PROVIDED ENTRIES: Begin
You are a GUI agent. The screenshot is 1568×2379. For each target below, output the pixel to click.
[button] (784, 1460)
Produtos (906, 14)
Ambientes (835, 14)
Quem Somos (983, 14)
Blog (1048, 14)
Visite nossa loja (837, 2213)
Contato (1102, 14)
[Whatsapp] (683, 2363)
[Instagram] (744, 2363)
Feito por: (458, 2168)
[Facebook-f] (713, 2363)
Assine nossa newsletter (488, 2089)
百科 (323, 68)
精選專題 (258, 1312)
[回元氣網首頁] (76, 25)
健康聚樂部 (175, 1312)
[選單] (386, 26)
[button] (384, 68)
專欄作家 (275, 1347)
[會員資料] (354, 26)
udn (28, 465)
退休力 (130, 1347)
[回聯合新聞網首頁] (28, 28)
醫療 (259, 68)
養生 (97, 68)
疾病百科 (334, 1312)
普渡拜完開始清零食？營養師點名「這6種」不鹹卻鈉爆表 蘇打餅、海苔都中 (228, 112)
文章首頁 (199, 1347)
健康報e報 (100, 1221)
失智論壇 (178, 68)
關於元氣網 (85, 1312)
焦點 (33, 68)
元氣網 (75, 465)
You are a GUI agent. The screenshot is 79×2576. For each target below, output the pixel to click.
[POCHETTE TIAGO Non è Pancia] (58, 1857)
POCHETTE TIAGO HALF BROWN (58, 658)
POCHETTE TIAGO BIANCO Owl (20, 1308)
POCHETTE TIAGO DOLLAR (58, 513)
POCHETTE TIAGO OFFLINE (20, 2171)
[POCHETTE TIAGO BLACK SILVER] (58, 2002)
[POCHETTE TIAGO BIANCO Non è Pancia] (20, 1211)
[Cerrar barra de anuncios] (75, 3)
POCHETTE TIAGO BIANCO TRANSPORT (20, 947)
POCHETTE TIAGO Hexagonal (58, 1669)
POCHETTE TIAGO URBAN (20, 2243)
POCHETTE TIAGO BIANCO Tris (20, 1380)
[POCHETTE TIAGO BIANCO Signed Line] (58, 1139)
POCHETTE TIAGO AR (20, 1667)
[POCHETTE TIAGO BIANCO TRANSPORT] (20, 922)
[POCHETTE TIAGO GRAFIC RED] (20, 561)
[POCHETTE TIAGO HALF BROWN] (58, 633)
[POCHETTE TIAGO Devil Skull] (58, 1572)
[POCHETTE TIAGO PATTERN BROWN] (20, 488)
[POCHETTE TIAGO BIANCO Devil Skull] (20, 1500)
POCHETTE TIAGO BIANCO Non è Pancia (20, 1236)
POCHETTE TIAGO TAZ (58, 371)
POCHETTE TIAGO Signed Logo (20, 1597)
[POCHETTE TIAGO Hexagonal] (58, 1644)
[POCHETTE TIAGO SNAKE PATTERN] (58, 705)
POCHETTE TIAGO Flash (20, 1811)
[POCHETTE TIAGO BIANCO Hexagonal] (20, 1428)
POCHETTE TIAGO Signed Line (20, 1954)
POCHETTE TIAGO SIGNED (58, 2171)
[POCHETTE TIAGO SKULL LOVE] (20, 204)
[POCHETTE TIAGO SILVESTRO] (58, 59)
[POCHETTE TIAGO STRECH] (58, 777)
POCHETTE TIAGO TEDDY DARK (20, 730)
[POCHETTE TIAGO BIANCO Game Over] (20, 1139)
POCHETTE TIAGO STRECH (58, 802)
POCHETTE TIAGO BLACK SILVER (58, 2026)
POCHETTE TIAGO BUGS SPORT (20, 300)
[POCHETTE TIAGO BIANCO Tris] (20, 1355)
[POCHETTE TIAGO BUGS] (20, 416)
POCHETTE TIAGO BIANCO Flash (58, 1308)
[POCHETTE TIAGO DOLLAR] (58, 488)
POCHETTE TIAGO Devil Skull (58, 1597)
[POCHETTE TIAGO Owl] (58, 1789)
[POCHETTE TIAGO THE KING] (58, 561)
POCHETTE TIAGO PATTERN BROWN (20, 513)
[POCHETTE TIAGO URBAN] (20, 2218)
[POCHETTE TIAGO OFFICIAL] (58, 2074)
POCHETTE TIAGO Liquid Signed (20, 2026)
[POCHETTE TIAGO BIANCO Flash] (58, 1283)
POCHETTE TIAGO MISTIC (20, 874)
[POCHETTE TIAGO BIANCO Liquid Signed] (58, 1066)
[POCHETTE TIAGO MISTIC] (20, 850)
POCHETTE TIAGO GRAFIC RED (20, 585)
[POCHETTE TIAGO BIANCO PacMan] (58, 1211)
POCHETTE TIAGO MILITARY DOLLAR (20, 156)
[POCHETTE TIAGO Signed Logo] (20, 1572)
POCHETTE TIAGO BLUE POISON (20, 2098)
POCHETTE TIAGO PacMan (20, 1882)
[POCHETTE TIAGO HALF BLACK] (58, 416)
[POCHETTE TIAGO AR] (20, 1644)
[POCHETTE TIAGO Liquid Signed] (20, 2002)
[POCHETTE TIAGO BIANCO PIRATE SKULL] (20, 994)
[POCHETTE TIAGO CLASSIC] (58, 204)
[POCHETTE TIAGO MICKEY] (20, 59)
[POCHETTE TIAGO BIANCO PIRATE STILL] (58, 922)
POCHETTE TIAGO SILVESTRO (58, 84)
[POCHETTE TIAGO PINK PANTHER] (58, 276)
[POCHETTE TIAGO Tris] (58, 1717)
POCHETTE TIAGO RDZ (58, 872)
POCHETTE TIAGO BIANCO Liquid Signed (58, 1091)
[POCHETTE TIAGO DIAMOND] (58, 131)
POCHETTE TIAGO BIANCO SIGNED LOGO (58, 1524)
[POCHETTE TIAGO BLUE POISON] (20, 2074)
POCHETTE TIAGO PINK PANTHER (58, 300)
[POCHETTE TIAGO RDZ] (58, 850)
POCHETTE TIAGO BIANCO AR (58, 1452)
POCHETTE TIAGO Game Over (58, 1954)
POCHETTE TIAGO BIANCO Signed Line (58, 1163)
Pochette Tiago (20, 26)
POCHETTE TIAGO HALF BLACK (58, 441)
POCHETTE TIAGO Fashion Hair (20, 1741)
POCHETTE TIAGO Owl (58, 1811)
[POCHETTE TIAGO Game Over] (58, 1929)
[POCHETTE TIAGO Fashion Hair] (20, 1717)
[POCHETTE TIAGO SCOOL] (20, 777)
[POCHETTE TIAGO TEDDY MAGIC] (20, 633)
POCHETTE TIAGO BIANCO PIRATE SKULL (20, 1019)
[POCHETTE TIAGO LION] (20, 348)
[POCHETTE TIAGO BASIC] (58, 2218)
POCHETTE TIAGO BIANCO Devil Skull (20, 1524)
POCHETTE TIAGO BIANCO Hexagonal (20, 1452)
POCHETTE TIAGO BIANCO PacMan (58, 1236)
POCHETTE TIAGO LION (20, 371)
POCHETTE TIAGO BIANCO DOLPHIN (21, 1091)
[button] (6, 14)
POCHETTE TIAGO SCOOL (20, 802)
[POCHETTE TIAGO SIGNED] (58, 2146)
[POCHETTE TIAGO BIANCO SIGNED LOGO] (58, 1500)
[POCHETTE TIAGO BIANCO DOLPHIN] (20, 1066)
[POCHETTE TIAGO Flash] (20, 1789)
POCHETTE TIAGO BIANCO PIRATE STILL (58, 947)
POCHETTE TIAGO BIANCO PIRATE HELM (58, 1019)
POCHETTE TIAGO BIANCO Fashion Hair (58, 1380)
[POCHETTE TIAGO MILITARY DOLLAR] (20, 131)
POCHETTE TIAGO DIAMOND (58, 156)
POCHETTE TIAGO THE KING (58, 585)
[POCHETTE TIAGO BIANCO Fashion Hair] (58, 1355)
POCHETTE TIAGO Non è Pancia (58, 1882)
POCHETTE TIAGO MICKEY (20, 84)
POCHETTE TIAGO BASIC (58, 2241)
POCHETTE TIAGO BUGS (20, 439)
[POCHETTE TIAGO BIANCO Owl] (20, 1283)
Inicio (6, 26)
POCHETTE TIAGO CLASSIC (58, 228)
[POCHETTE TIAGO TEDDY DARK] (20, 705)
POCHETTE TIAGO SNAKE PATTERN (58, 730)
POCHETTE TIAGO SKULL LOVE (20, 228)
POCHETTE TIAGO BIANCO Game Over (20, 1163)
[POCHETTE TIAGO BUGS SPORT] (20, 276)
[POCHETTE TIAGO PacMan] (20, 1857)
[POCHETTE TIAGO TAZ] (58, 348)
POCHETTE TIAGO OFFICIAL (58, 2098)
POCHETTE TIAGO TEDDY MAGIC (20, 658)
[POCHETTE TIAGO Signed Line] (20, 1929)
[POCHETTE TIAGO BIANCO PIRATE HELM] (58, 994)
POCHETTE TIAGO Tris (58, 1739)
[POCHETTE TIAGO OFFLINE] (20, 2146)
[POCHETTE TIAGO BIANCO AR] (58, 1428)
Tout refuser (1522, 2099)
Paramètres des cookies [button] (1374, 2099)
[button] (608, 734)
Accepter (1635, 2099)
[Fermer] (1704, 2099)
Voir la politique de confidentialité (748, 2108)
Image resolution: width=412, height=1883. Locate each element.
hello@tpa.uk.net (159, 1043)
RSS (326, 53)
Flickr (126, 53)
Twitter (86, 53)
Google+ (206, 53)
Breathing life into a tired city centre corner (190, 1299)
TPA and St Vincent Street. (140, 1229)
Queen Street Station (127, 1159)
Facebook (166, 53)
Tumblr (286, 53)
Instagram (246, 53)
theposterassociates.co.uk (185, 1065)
PROVIDED ENTRIES: End
WHAT YOU SHOULD DO: Starting at the line above that contains "POCHETTE TIAGO SCOOL (20, 802)", write out each line exactly until the line that contains "Google+ (206, 53)" has been written, and stop there.

ANSWER SECTION:
POCHETTE TIAGO SCOOL (20, 802)
[POCHETTE TIAGO SIGNED] (58, 2146)
[POCHETTE TIAGO BIANCO SIGNED LOGO] (58, 1500)
[POCHETTE TIAGO BIANCO DOLPHIN] (20, 1066)
[POCHETTE TIAGO Flash] (20, 1789)
POCHETTE TIAGO BIANCO PIRATE STILL (58, 947)
POCHETTE TIAGO BIANCO PIRATE HELM (58, 1019)
POCHETTE TIAGO BIANCO Fashion Hair (58, 1380)
[POCHETTE TIAGO MILITARY DOLLAR] (20, 131)
POCHETTE TIAGO DIAMOND (58, 156)
POCHETTE TIAGO THE KING (58, 585)
[POCHETTE TIAGO BIANCO Fashion Hair] (58, 1355)
POCHETTE TIAGO Non è Pancia (58, 1882)
POCHETTE TIAGO MICKEY (20, 84)
POCHETTE TIAGO BASIC (58, 2241)
POCHETTE TIAGO BUGS (20, 439)
[POCHETTE TIAGO BIANCO Owl] (20, 1283)
Inicio (6, 26)
POCHETTE TIAGO CLASSIC (58, 228)
[POCHETTE TIAGO TEDDY DARK] (20, 705)
POCHETTE TIAGO SNAKE PATTERN (58, 730)
POCHETTE TIAGO SKULL LOVE (20, 228)
POCHETTE TIAGO BIANCO Game Over (20, 1163)
[POCHETTE TIAGO BUGS SPORT] (20, 276)
[POCHETTE TIAGO PacMan] (20, 1857)
[POCHETTE TIAGO TAZ] (58, 348)
POCHETTE TIAGO OFFICIAL (58, 2098)
POCHETTE TIAGO TEDDY MAGIC (20, 658)
[POCHETTE TIAGO Signed Line] (20, 1929)
[POCHETTE TIAGO BIANCO PIRATE HELM] (58, 994)
POCHETTE TIAGO Tris (58, 1739)
[POCHETTE TIAGO OFFLINE] (20, 2146)
[POCHETTE TIAGO BIANCO AR] (58, 1428)
Tout refuser (1522, 2099)
Paramètres des cookies [button] (1374, 2099)
[button] (608, 734)
Accepter (1635, 2099)
[Fermer] (1704, 2099)
Voir la politique de confidentialité (748, 2108)
Image resolution: width=412, height=1883. Locate each element.
hello@tpa.uk.net (159, 1043)
RSS (326, 53)
Flickr (126, 53)
Twitter (86, 53)
Google+ (206, 53)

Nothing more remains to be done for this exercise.